United States Tax Court 1943 Tax Ct. Memo LEXIS 49; 2 T.C.M. (CCH) 1007; T.C.M. (RIA) 43489;November 23, 1943 *49 Benjamin P. DeWitt, Esq., 423 Center St., South Orange, N.J., and Sidney Pepper, Esq., for the petitioner. Jonas M. Smith, Esq., for the respondent.HILLMemorandum Findings of Fact and Opinion
HILL, Judge: This proceeding is for the redetermination of deficiencies in tax for the year 1941 as follows: Income tax $11,412.91, declared value excess-profits tax $463.12, and excess-profits tax $45,761.17. In its return for the taxable year petitioner deducted as business expense "compensation of officers" in the amount of $124,943.63, of which respondent disallowed $81,029.96. The correctness of respondent's action in this regard is the sole issue submitted for decision. Other adjustments to income made by respondent are not in controversy.
Findings of Fact
Petitioner is a New York corporation organized in 1917, with its principal place of business at Newark, New Jersey. It is engaged in the manufacture of precision electrical instruments, including radio receiving and transmission sets used in airplanes of the United States Navy.
In its income and declared value excess-profits tax return for 1941, petitioner claimed a deduction of $124,943.63 for compensation of officers. This comprised*50 compensation paid in that year to petitioner's officers as follows: to Malcolm G. Pierson, president and treasurer, salary of $18,726.93, plus 10 percent of net profits in the amount of $40,514.98 or total compensation of $59,241.91; to William F. Cassedy, Jr., secretary and chief engineer, salary of $12,932.65, plus 10 percent of net profits in the amount of $40,514,98, or total compensation of $53,447.63; to W. W. Stout, vice-president, salary of $8,828.80; and to C. J. Bischoff, assistant treasurer, salary of $3,425.29. Of the total compensation paid to Pierson, president and treasurer, claimed as a deduction, respondent disallowed the amount of $40,514.98 as in excess of reasonable compensation for the services rendered; and of the total amount deducted as compensation paid to Cassedy, secretary and chief engineer, respondent disallowed a like amount for the same reason.
The compensation paid to Pierson and Cassedy in the taxable year was authorized by resolutions of petitioner's board of directors at a meeting held on March 12, 1941. Neither officer mentioned voted on the resolution authorizing his compensation.

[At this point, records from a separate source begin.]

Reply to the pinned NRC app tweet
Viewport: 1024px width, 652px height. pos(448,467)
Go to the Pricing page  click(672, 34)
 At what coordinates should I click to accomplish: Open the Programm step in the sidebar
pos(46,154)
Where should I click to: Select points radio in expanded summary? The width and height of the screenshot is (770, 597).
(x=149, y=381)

In 1930 and 1931 petitioner operated at a loss, which resulted*51 in a deficit at January 1, 1932, of $35,374.66. In the early part of 1932 petitioner's business was in a chaotic condition, and its laboratory and factory were poorly organized. It had very little business. In the summer of 1932 its plant was not in operation.

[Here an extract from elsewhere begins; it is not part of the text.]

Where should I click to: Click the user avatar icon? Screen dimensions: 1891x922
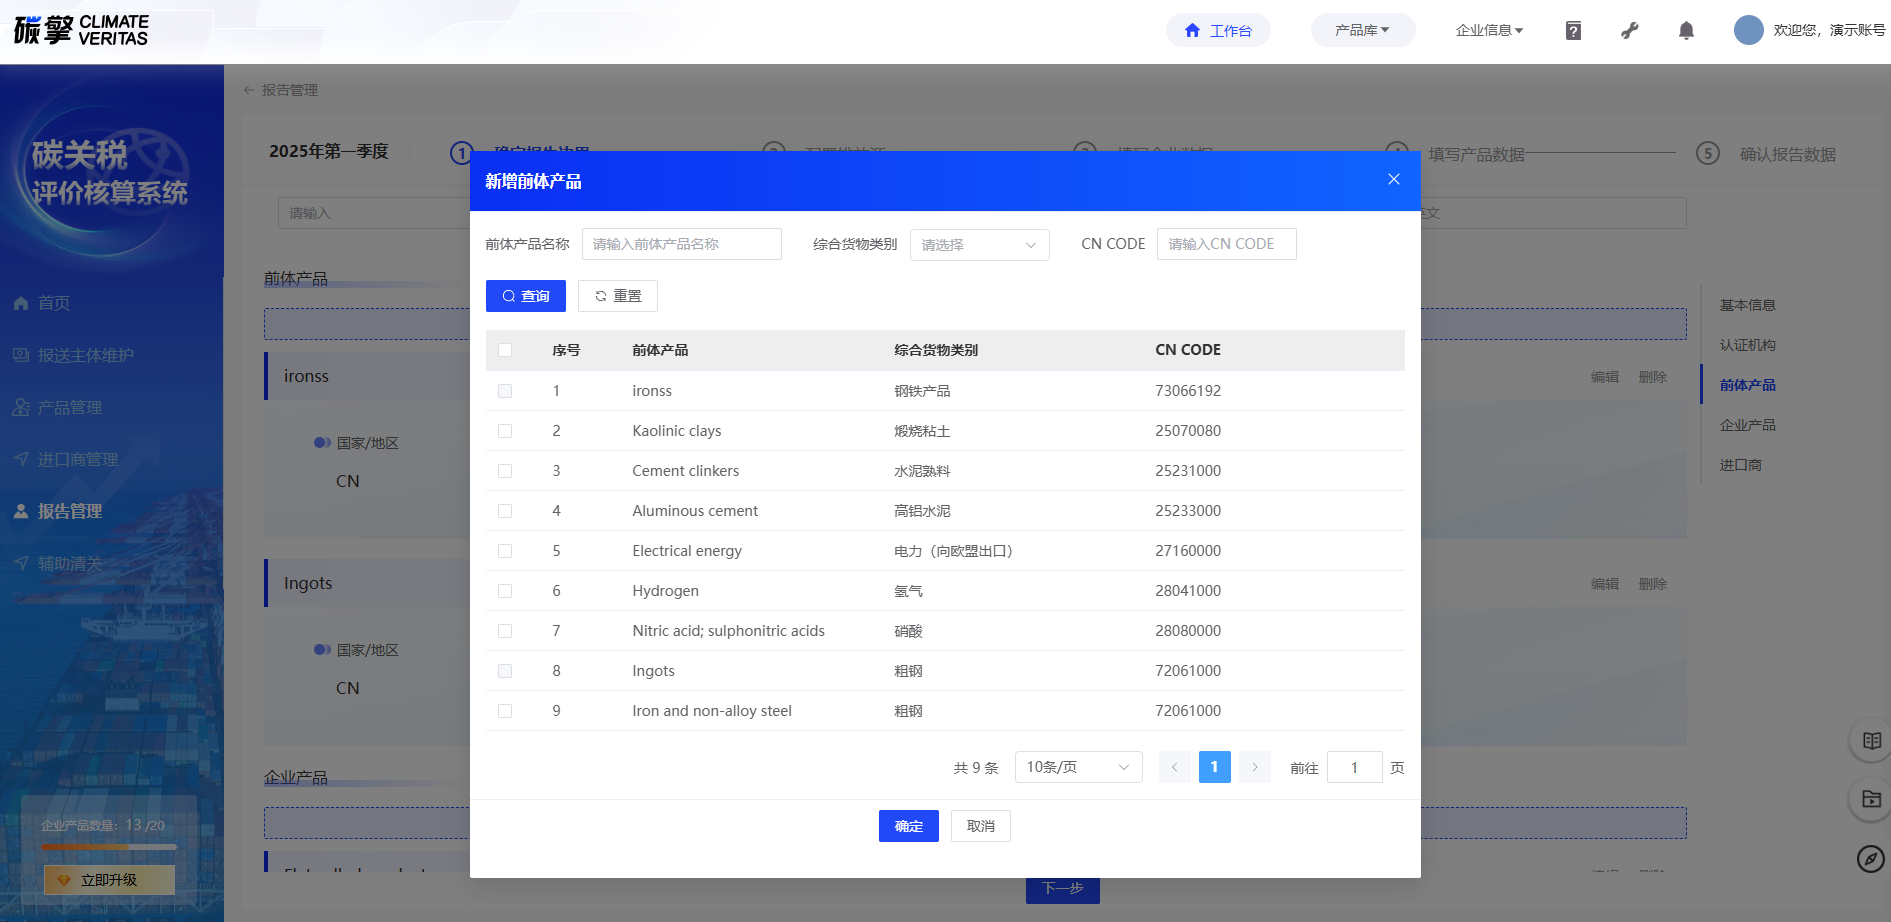coord(1748,30)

At a meeting of the board of directors held on March 29, 1932, Malcolm G. Pierson was first elected president and treasurer of petitioner at a salary of $105.77 per week, subject to termination upon one week's notice.
In November 1932, by written contract, petitioner employed William F. Cassedy, Jr., as chief engineer and superintendent in charge of production, to organize petitioner's plant and to perform the engineering work connected with plant management and production, at a salary commencing at the rate of $4,500 per year, and 10 percent of the net profits. The salary specified in the contract was considerably less than Cassedy had theretofore been receiving, and he was induced to enter into the agreement because of the provision by which he was to receive 10 percent of petitioner's profits.

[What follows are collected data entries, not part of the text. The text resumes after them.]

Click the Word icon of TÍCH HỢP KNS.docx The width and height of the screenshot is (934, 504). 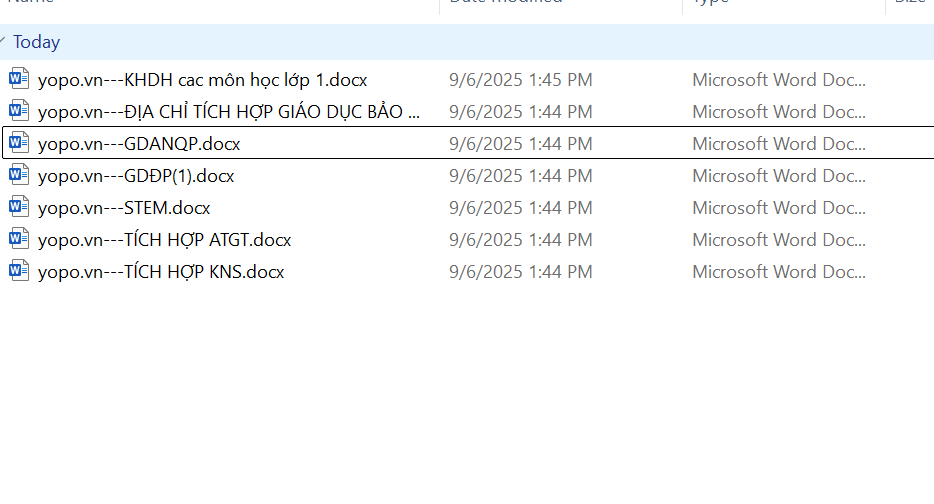tap(19, 271)
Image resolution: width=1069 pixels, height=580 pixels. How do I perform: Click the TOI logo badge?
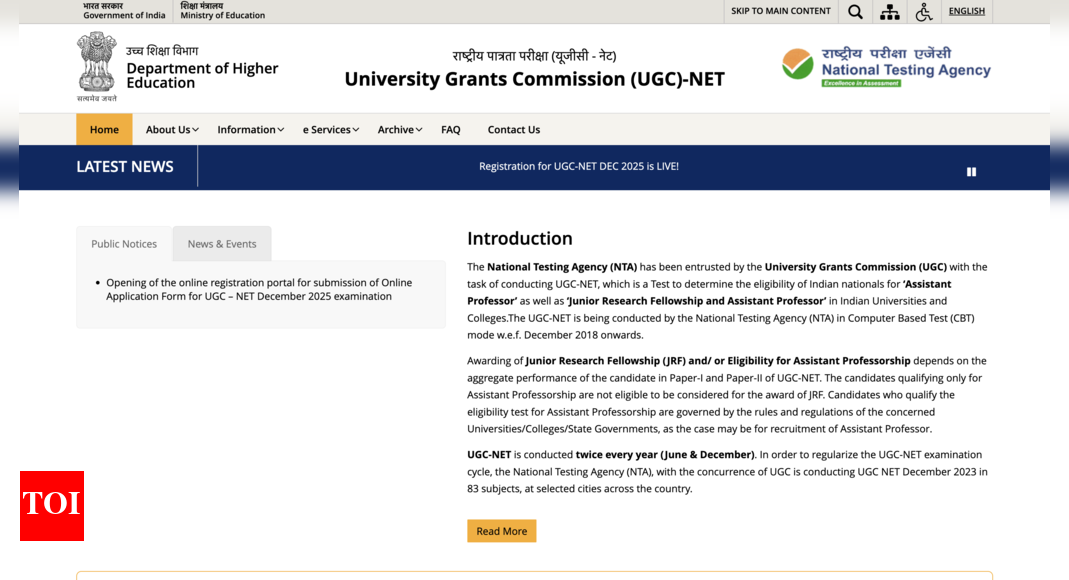[52, 506]
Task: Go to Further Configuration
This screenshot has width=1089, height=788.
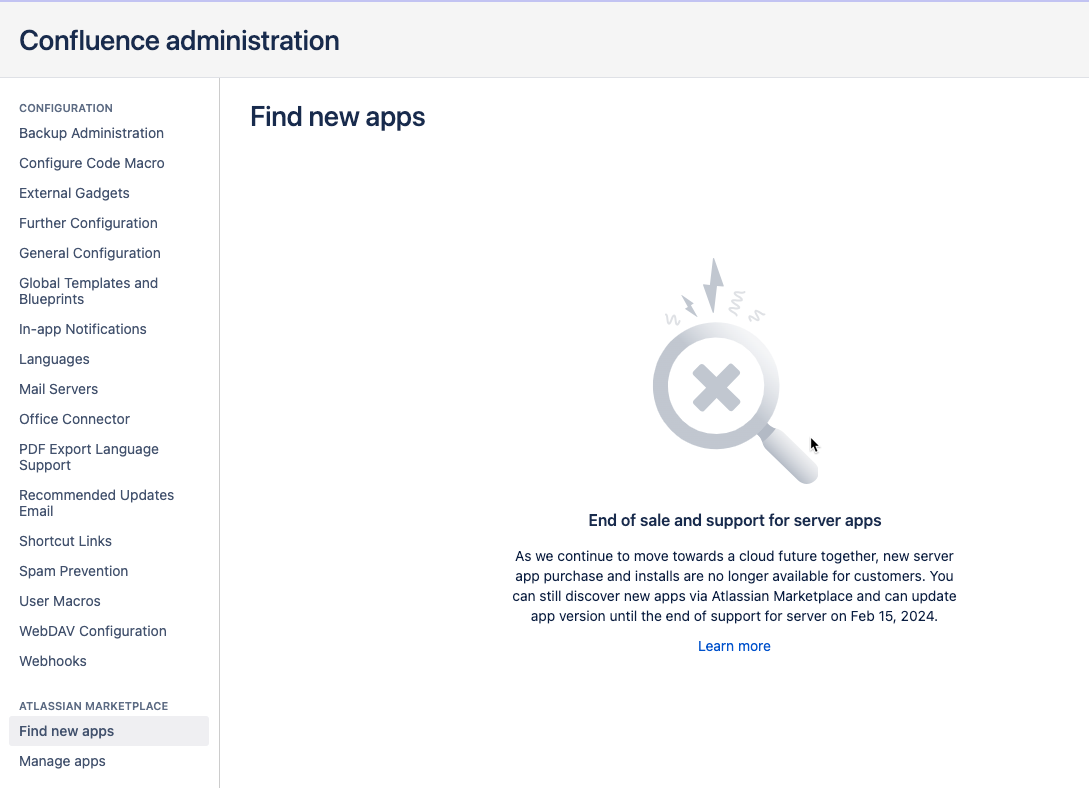Action: (x=88, y=223)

In March 1933 petitioner's board of directors voluntarily increased Pierson's salary as president and treasurer $125to per week*52 because of the financial success of his administration during the year 1932, but his salary was so fixed on the understanding that it might be terminated at any time upon one week's notice. In March 1934 the directors adopted a resolution increasing Pierson's compensation to $6,500 per year salary and a bonus of 10 percent for 1933 and 1934 based on net profits. Pierson did not vote on this resolution. For each of the years from 1935 to 1940, both inclusive, the directors voted to pay Pierson and Cassedy a fixed salary, plus additional compensation of 10 percent of the net profits for their services. Similar compensation was voted by the directors for 1941. The compensation of Pierson and Cassedy was at all times subject to reduction or termination upon one week's notice.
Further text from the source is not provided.